« — Sollecita stamane, Mimetta: intanto la cameriera usciva: ti preme dunque molto di lasciare il tuo lettino di fanciulla?
«Non risposi.
«Ella sedette sulla sponda, e prendendomi la fronte colle mani mi baciò: poi facendosi grave:
« — Dunque è per oggi! Già, tu lo sai meglio di me, e chi sa che cosa ti figuri nella tua testolina. Non bisogna spaventarsi, sai: gli uomini sono un po' ruvidi: vedi, il pudore va usato con civetteria; tu poi, civettuola, te ne intendi, e la tua riserbatezza è di una seduzione irresistibile. Bene! che cosa hai adesso che diventi seria? non ti dispiacerà già di maritarti, Mimetta?
«Mentre mi andava consigliando colla sua esperienza gli occhi mi si empivano di lagrime.

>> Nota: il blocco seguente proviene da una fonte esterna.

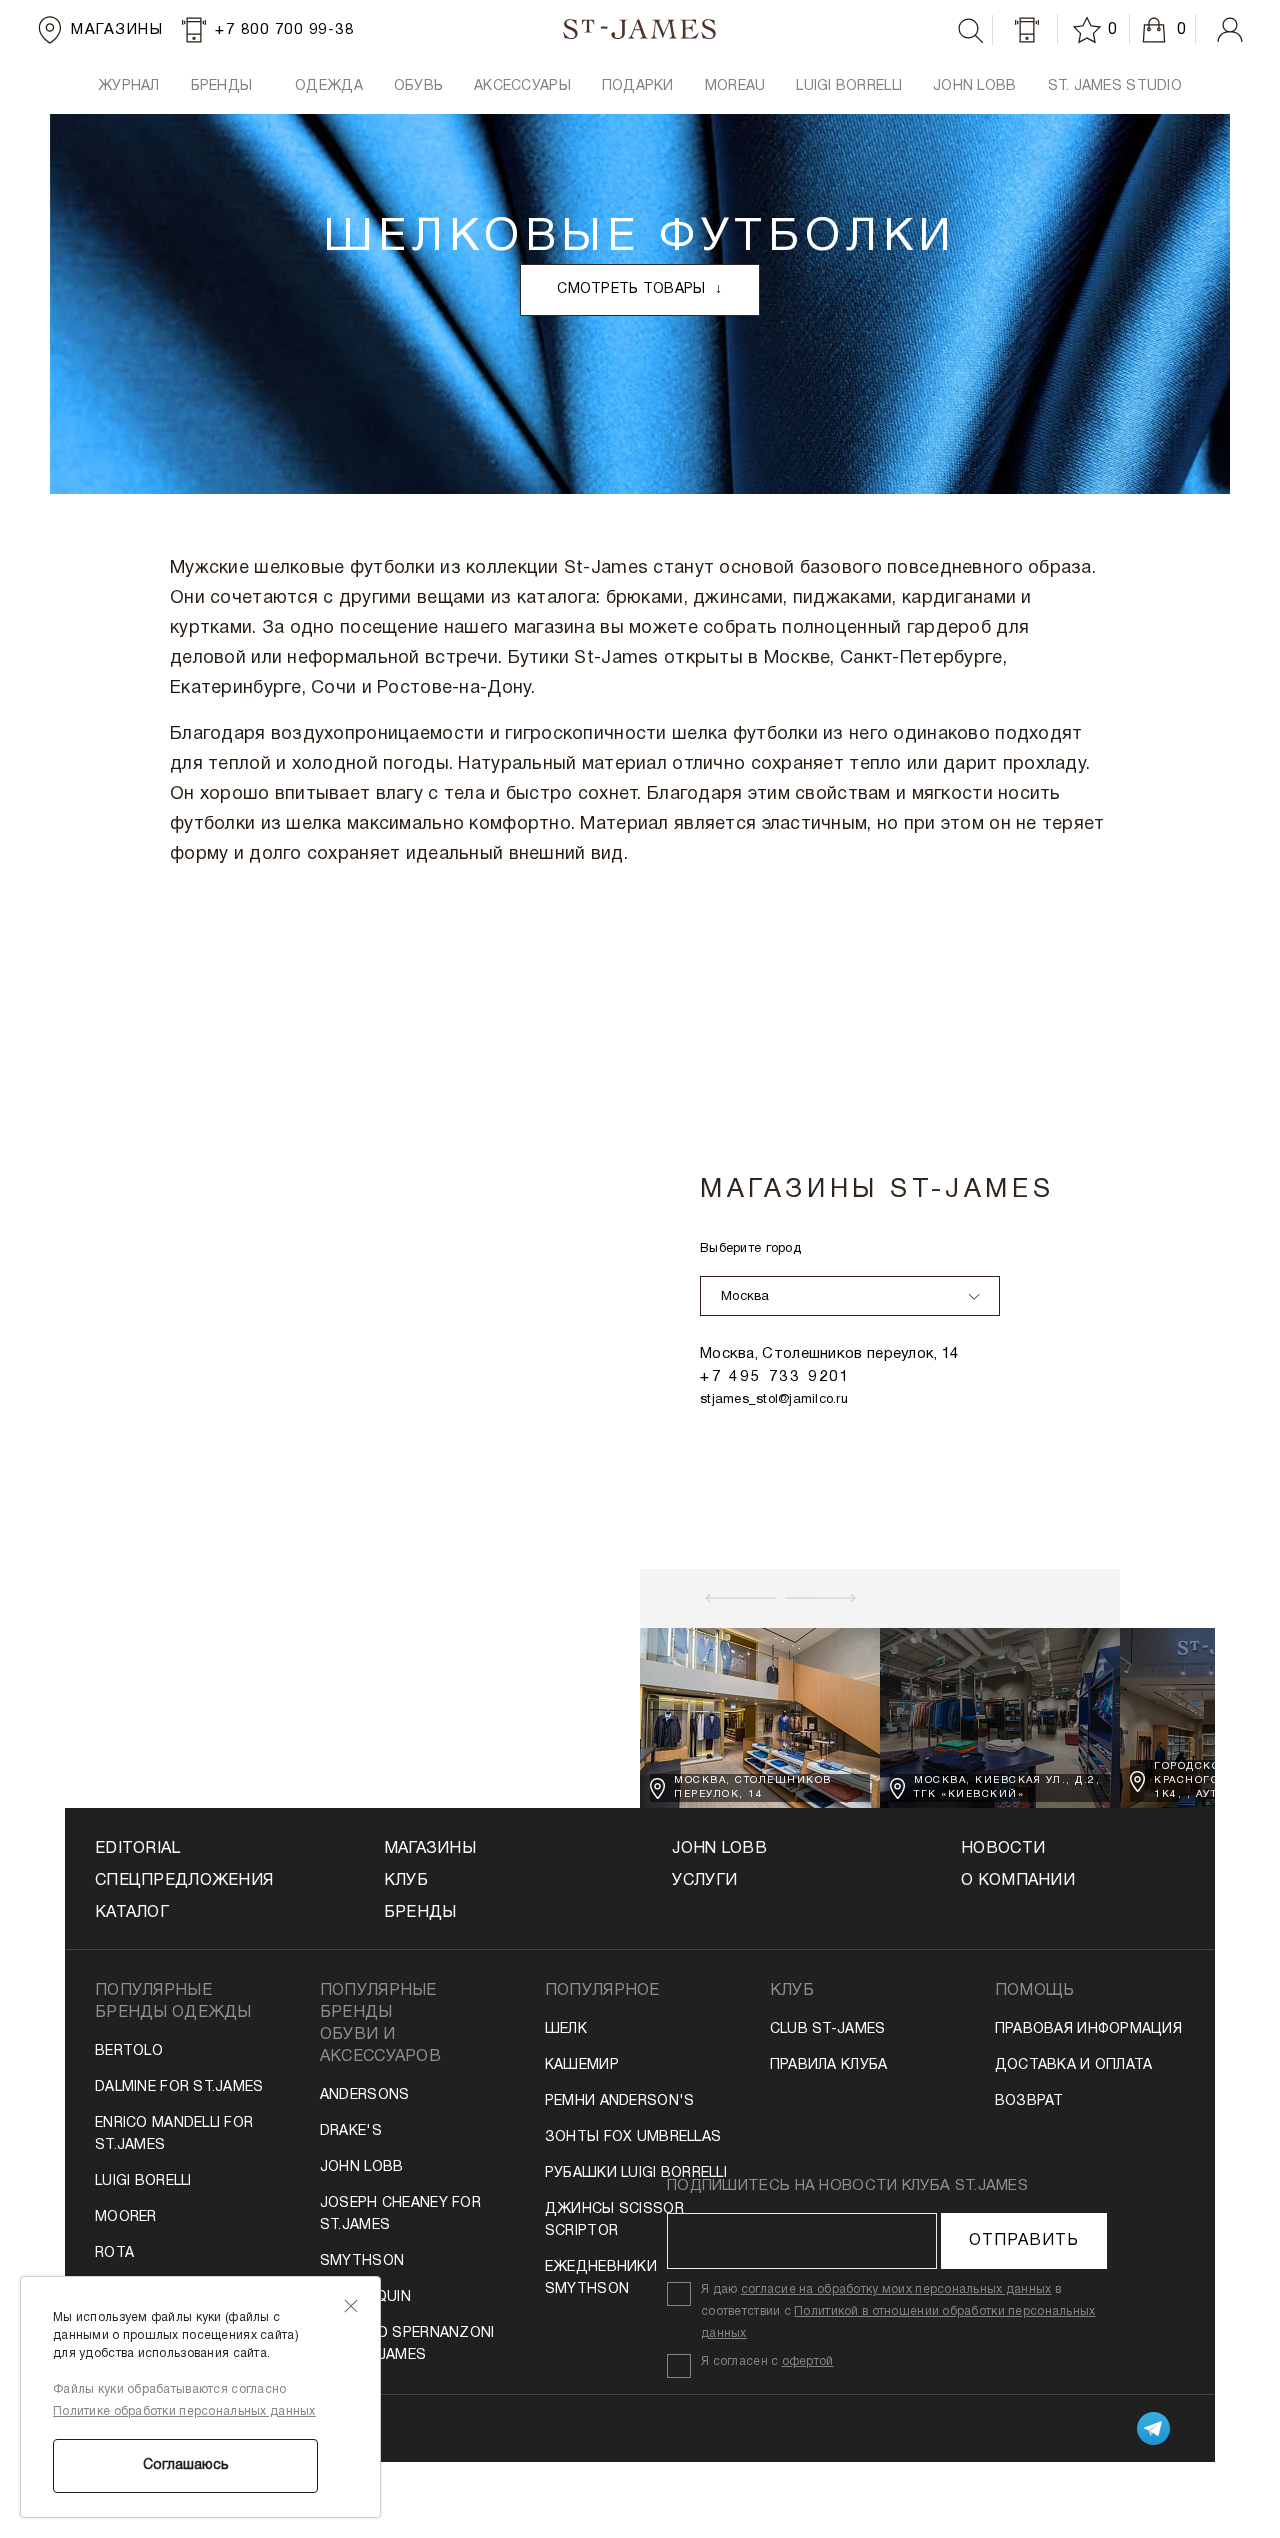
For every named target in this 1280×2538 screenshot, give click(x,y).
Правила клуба (829, 2065)
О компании (1018, 1881)
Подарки (638, 86)
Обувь (418, 86)
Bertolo (129, 2051)
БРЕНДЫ (222, 86)
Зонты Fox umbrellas (633, 2137)
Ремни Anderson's (619, 2101)
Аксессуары (522, 86)
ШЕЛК (566, 2029)
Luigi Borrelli (849, 86)
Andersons (365, 2095)
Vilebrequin (365, 2297)
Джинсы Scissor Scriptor (614, 2220)
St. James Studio (1115, 86)
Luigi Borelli (143, 2181)
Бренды (420, 1913)
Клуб (406, 1881)
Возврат (1029, 2101)
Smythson (362, 2261)
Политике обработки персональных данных (184, 2411)
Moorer (126, 2217)
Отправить (1024, 2241)
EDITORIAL (138, 1849)
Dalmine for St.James (179, 2087)
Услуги (704, 1881)
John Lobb (362, 2167)
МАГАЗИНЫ (430, 1849)
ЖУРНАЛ (129, 86)
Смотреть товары (639, 289)
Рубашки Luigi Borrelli (636, 2173)
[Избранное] (1090, 30)
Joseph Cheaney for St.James (400, 2214)
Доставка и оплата (1074, 2065)
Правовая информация (1088, 2029)
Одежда (329, 86)
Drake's (351, 2131)
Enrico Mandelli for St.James (174, 2134)
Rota (114, 2253)
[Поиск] (971, 31)
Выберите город (750, 1249)
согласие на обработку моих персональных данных (896, 2289)
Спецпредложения (184, 1881)
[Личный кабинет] (1230, 30)
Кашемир (582, 2065)
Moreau (735, 86)
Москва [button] (745, 1297)
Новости (1003, 1849)
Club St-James (828, 2029)
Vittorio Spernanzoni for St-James (407, 2344)
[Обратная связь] (1027, 30)
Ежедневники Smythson (601, 2278)
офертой (808, 2361)
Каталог (132, 1913)
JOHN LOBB (975, 86)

« — Ma via, Mimetta: non istà bene adesso questa afflizione. Carlo ti vuol molto bene, tu l'ami e sei bella; egli è ricco e bravo e sarete felici. Poverina, ti rincresce: va là che la è più paura che altro: fa conto che t'abbiano a levare un dente, e davvero Carlo ha un bricciolo di cavadenti nell'aspetto: via non ti offendere dello scherzo, che non sei ancora sua moglie. Vuoi che ti conti io?... purchè ti quieti, la zia Matilde ti confessa quello che le accadde, perchè la scena su per giù è sempre la stessa. Siccome voi altri non seguite la a moda, del resto commoda, di partir subito, usciti di casa gli invitati e la mamma, resteremo io e la zia Agnese per condurti nella camera nuziale; se la vedessi! è una cosa da principe; un letto di mogano colle cortine di damasco in lana. Ti spoglieremo e allora, solo allora, signorina, vi daremo gli ultimi consigli. Poi ti lascieremo e passerai i cinque minuti più lunghi della tua vita, Carlo entrerà: vuoi sapere in qual costume? forse le mutande sotto e la veste da camera sopra. Eh! bimba mia, non è un costume seducente come quello di Salvini nell'Otello alla scena del Senato (la zia ha sempre avuto per il grande attore un culto segreto ed appassionato) però bisogna adattarsi: se meno splendido è però comodo a gettarsi per entrare sotto le lenzuola... ti par mille anni di esserci? Una volta sotto egli tacerà: gli uomini sono tutti imbarazzati a questo punto per quanto facciano gli audaci: poi ti domanderà qualche cosa inutile, cui penerai molto a rispondere; lo sentirai guardarti, perchè allora certe occhiate si sentono proprio... ma vuoi proprio saper tutto? Bene, bisognerà appagarti. Dunque ti accarezzerà, e le carezze cominceranno naturalmente dall'alto; tu fin qui contentati di arrossire, e fremerai involontariamente: è quanto basta. Quindi le sue mani scenderanno nel medesimo tempo che la sua faccia e i suoi piedi si accosteranno alla tua faccia e a' tuoi piedi: lo sentirai allungarsi; non aver paura ancora: la balestra non scatta sebbene sia tesa.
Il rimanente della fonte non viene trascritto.